== Activity ==
Change "screenshot" to "image" in the records from the line with "Identify the location of tab-list: 列表." to the line with "restore-icon: ❐ is", and give back only those lines with nothing else altered. Leave the pictures out of your answer.

== Records for this task ==

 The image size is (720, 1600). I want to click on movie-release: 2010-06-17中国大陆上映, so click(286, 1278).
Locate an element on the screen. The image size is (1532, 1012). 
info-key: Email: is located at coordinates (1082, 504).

---

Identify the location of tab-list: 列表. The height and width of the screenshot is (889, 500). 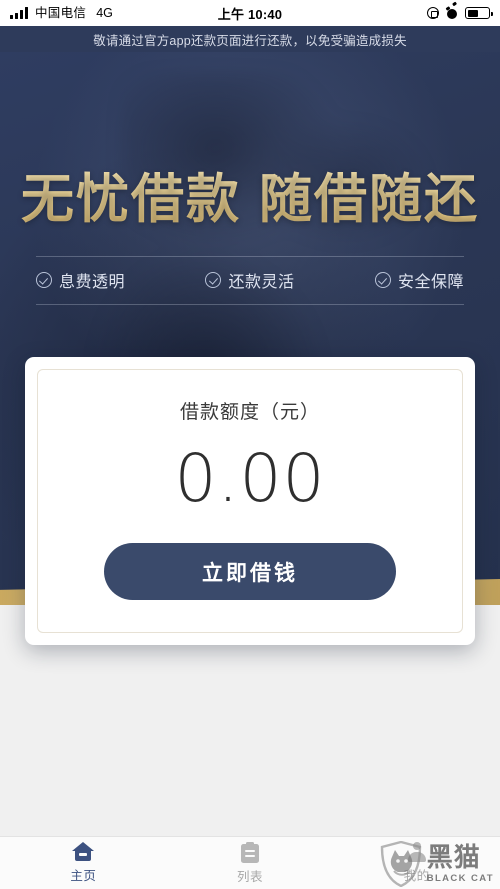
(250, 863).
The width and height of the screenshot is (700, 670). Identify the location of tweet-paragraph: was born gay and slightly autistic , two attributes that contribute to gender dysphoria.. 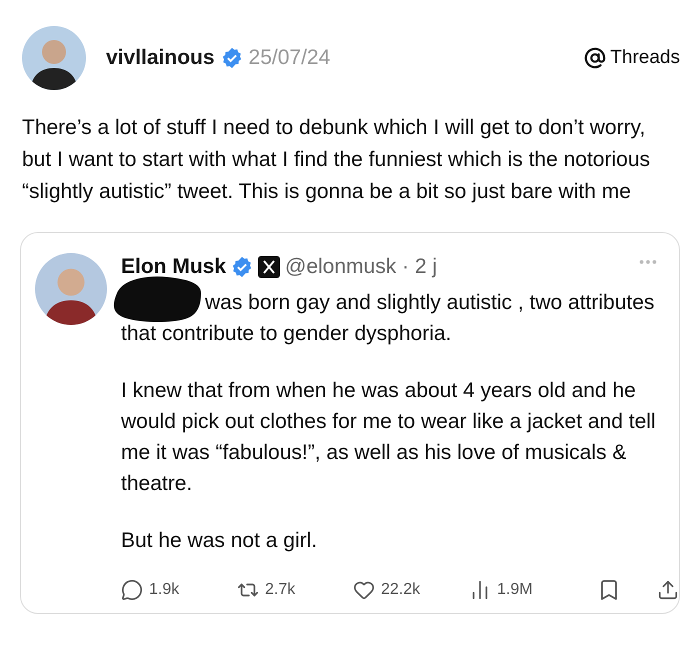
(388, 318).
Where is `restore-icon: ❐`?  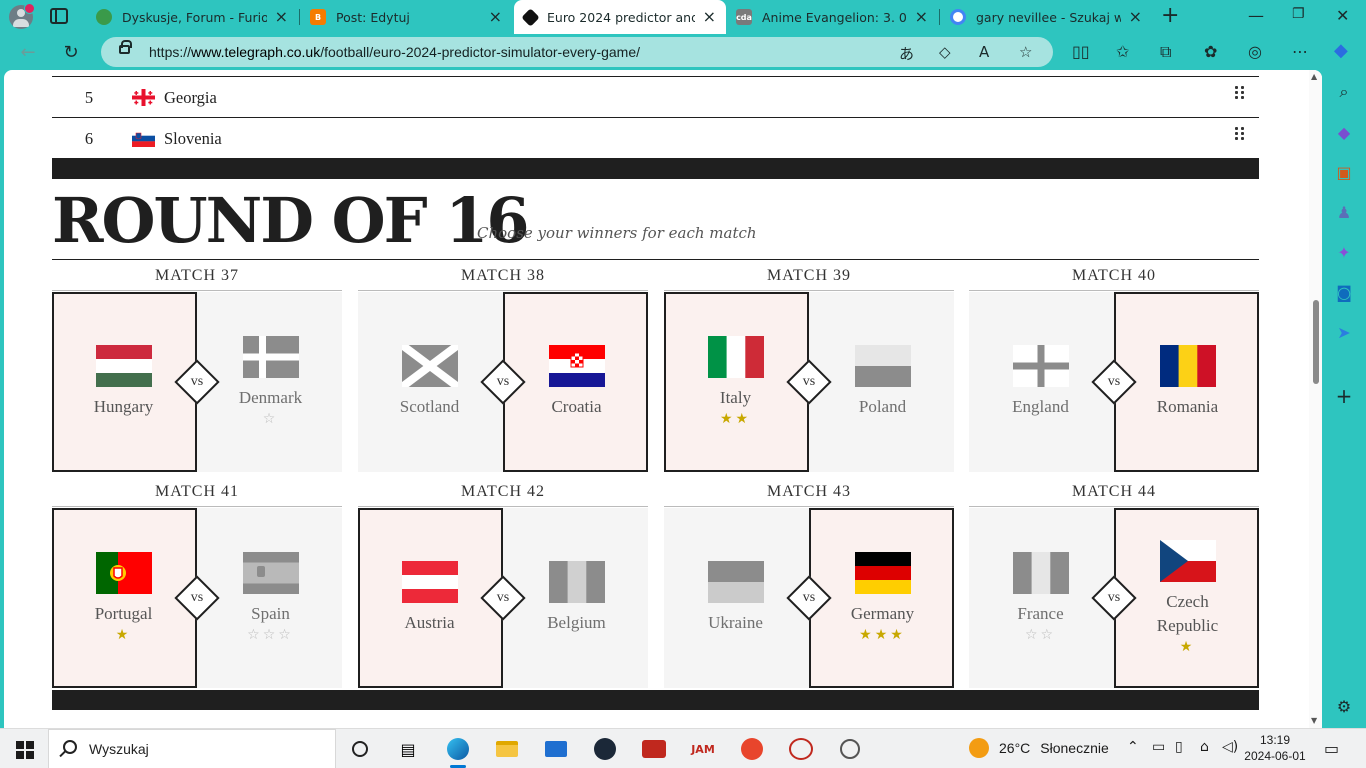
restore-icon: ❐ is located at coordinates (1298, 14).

== Output of the exercise ==
Identify the location of tab-list: 列表. The height and width of the image is (889, 500). 
(250, 863).
The width and height of the image is (700, 670). Identify the location of tweet-paragraph: was born gay and slightly autistic , two attributes that contribute to gender dysphoria.. 
(388, 318).
Where is `restore-icon: ❐`?  
restore-icon: ❐ is located at coordinates (1298, 14).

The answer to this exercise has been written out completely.